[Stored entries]
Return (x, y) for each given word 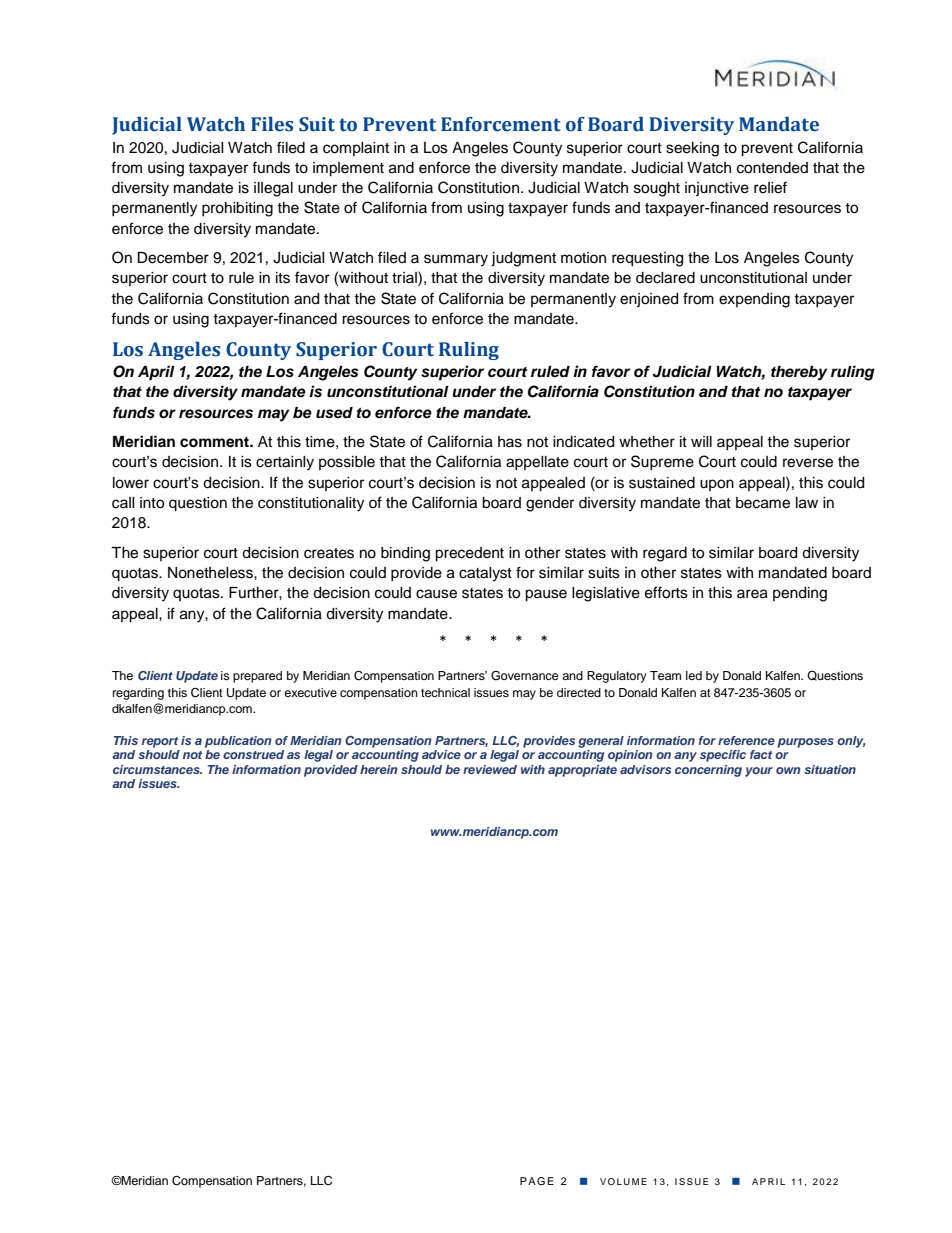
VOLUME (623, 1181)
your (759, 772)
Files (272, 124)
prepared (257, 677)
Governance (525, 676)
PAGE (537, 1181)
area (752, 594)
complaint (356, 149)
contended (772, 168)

...

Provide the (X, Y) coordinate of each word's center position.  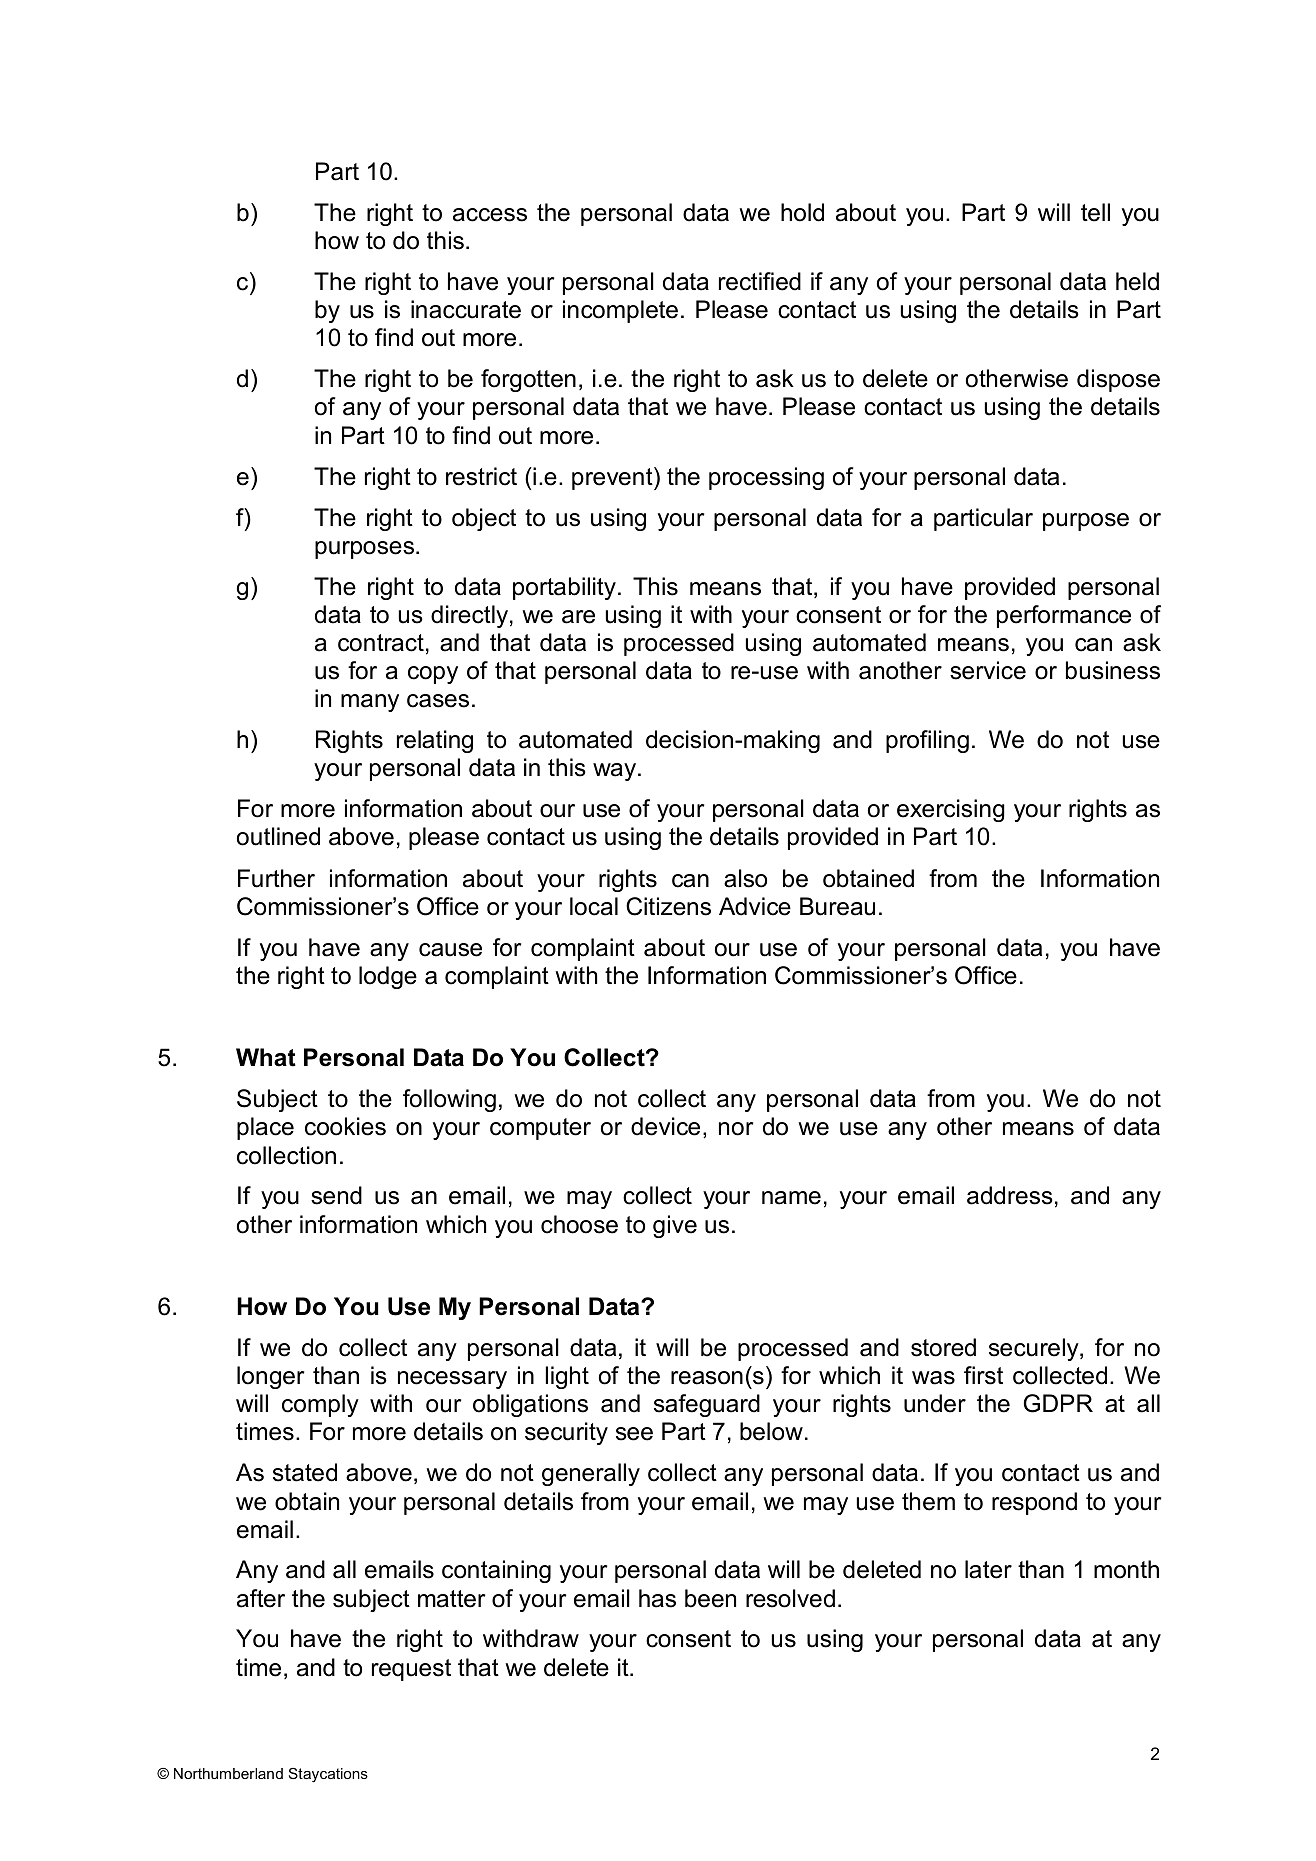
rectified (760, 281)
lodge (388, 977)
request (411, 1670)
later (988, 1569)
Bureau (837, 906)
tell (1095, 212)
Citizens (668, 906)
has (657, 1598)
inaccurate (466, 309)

◆ **WORK TO COMPLETE**:
Echo the lines between the one holding "Return (x, y) for each given word" and the one holding "contended (772, 168)", both included, without the pictures.

◆ **FINAL RESULT**:
Return (x, y) for each given word 
VOLUME (623, 1181)
your (759, 772)
Files (272, 124)
prepared (257, 677)
Governance (525, 676)
PAGE (537, 1181)
area (752, 594)
complaint (356, 149)
contended (772, 168)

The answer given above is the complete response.